Dunque, tornando a bomba: che tipo di manganellata ha, nel caso specifico, vibrato il molto nerboruto capitan Cabello? Alejandro Márquez – ha raccontato di fronte alle telecamere il presidente della AN – non era un qualunque barricadiero (‘guarimbero’). Era un ‘sicario’ al quale era stato affidato il compito di assassinare Nicolás Maduro. E ad ucciderlo erano stati in realtà i suoi stessi mandanti, contrariati dal fatto che Márquez non aveva infine commesso il delitto che gli era stato commissionato. Di tutto questo, aveva garantito con molto marziali accenti il capitano, abbiamo ‘prove inoppugnabili’. Ed aveva mostrato la foto d’un gruppo di persone armate di tutto punto ed in abiti mimetici. Uno di loro – sorridente al centro dell’istantanea – era Alejandro Márquez. Gli altri, aveva spiegato Cabello, erano i suoi assassini. Tutti ovviamente parte del ‘golpe’ che, organizzato dalla destra fascista e dall’Impero, ha in questi giorni la sua punta d’iceberg nelle per nulla spontanee proteste di piazza. Nulla di tutto questo, aveva assicurato il capitano, resterà impunito…

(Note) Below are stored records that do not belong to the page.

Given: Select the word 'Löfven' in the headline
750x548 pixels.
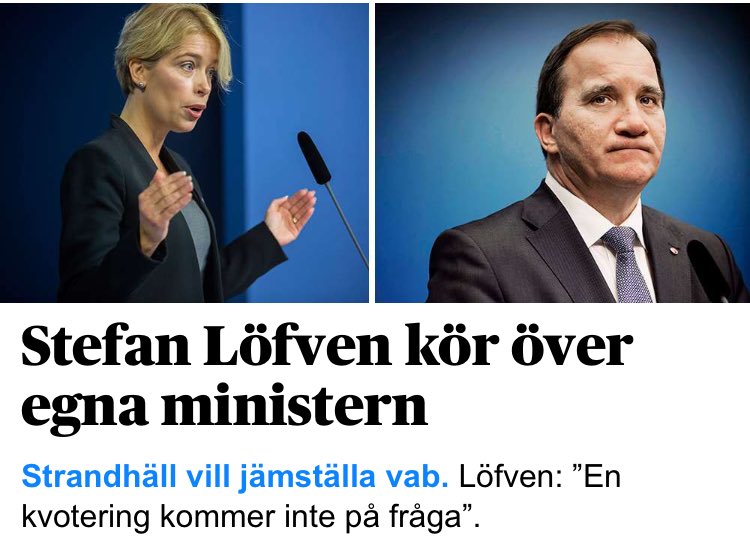Looking at the screenshot, I should click(x=298, y=346).

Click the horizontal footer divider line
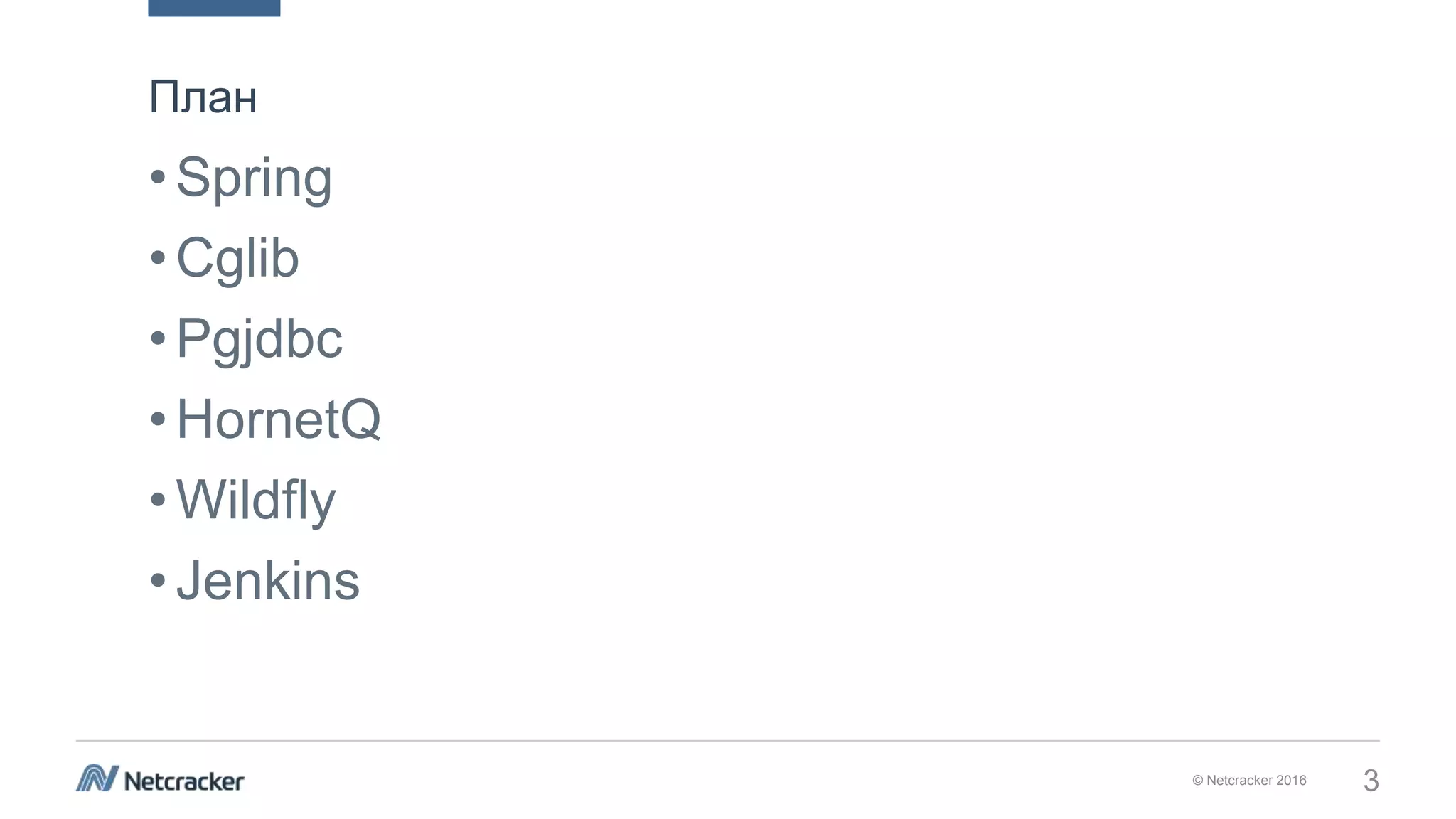(x=728, y=741)
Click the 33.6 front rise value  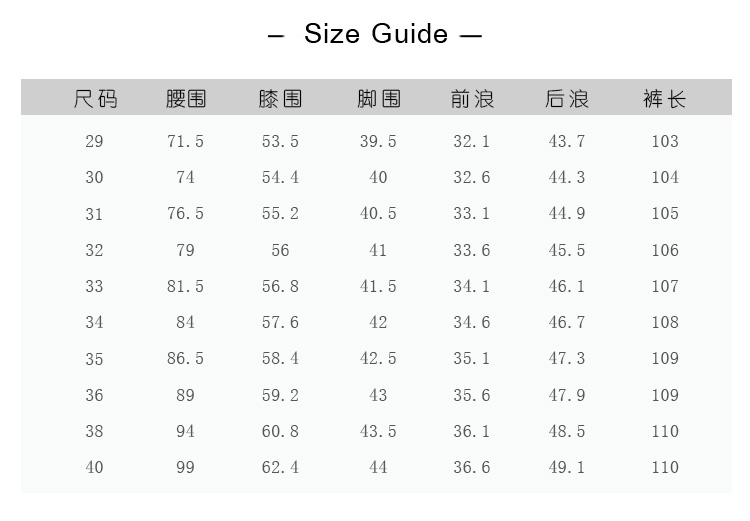coord(472,250)
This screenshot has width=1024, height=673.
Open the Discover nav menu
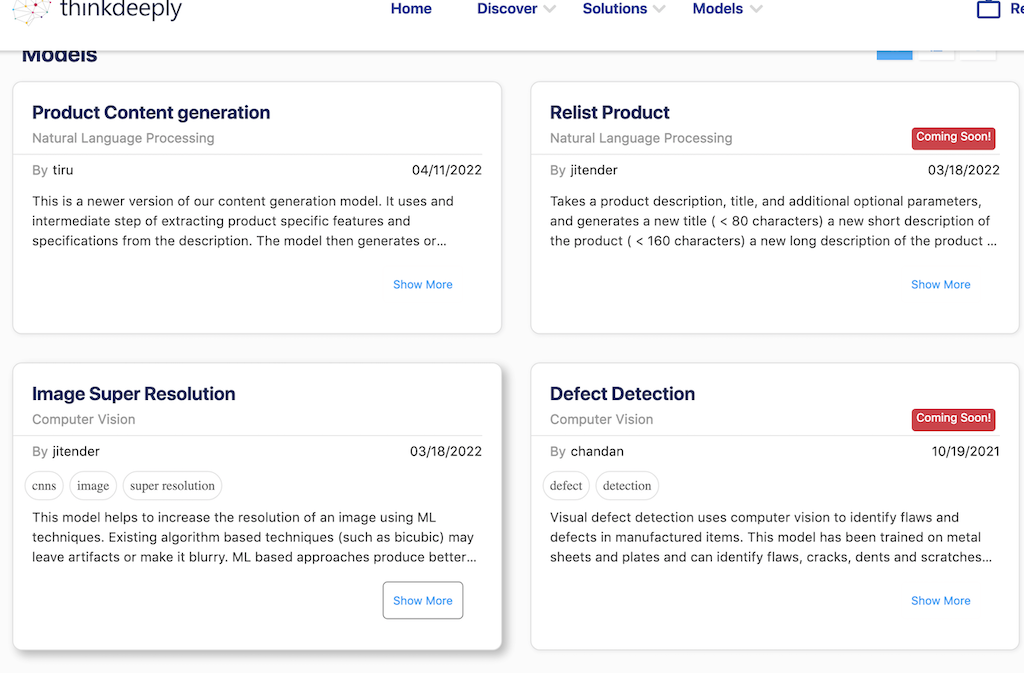coord(507,9)
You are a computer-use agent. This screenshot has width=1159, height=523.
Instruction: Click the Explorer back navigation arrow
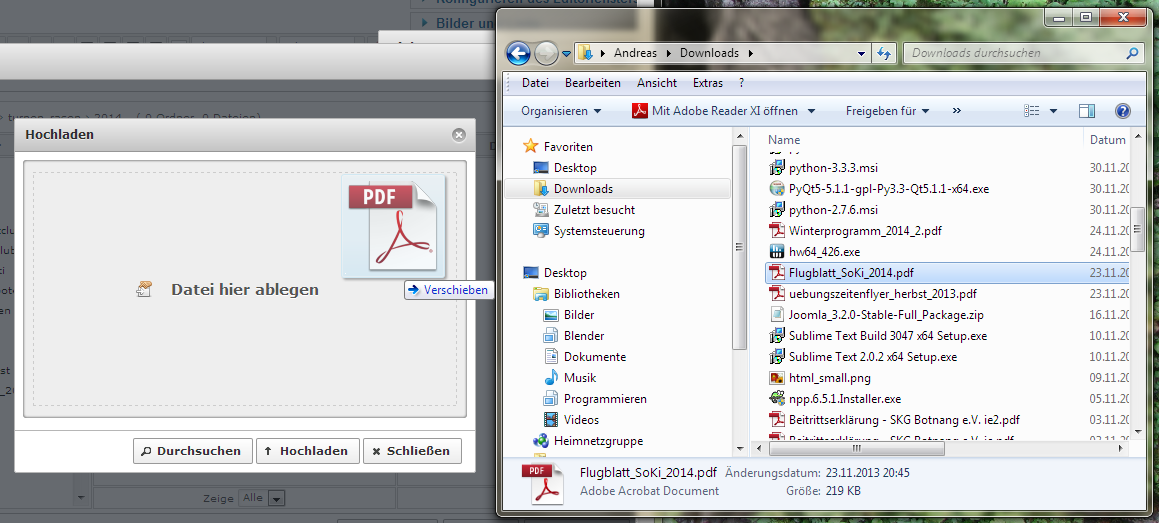tap(518, 53)
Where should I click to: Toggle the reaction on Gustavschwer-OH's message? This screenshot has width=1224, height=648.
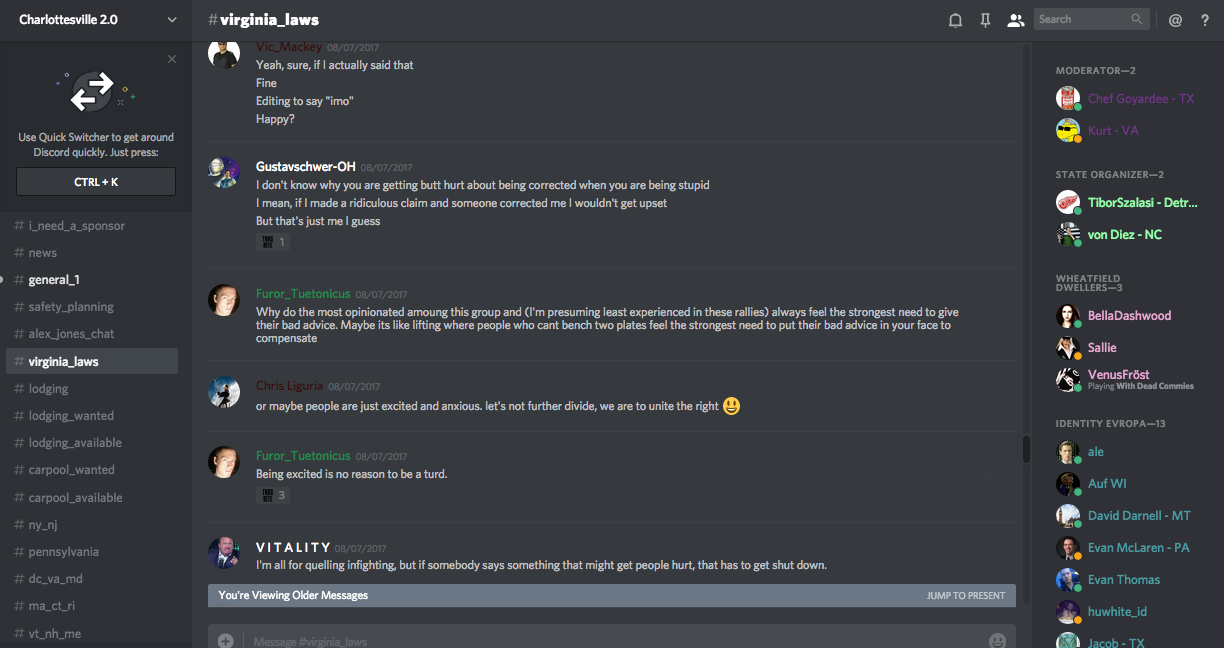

Nel giro di poche ore s’è saputo – e questa volta davvero con ‘prove inoppugnabili’ – che: 1) quelle foto erano tratte da Facebook, social network abitualmente usato da assassini e cospiratori vari per annunciare (chiamatelo ‘crime sharing’, se vi garba) le proprie malefatte; 2) che Alejandro era, come i suoi presunti assassini, un appassionato di ‘softair’, legalissima pratica sportiva basata su una simulazione di guerra con armi assolutamente innocue. E 3) che proprio nel corso d’una partita di questo sport – cosa immediatamente confermata dalla Federazione Venezuelana di Softair – erano state scattate le foto mostrate durante ‘Con el mazo dando’. Il sicario ed i suoi mandanti erano tutti rispettabilissimi ed incensurati cittadini, tutti – tutti, ovviamente, tranne il povero Alejandro – pronti ad identificare se stessi.

Capitan Cabello, insomma, aveva mentito. Lo aveva fatto – rispettando quella che è una delle più solide tradizioni del chavismo – in diretta tv e con estrema grossolanità. Nonché con un molto personale tocco d’infamia e, come di consueto, con la totale impunità che solo la morte dello stato di diritto può garantire ai potenti. Nessuna scusa, nessuna rettifica. Tutto svanito nel vento (il rossiniano ‘venticello’ della calunnia), perso in un mare di menzogne troppo numerose e troppo “normali”, ormai, per essere, non dico punite, ma anche solo ricordate.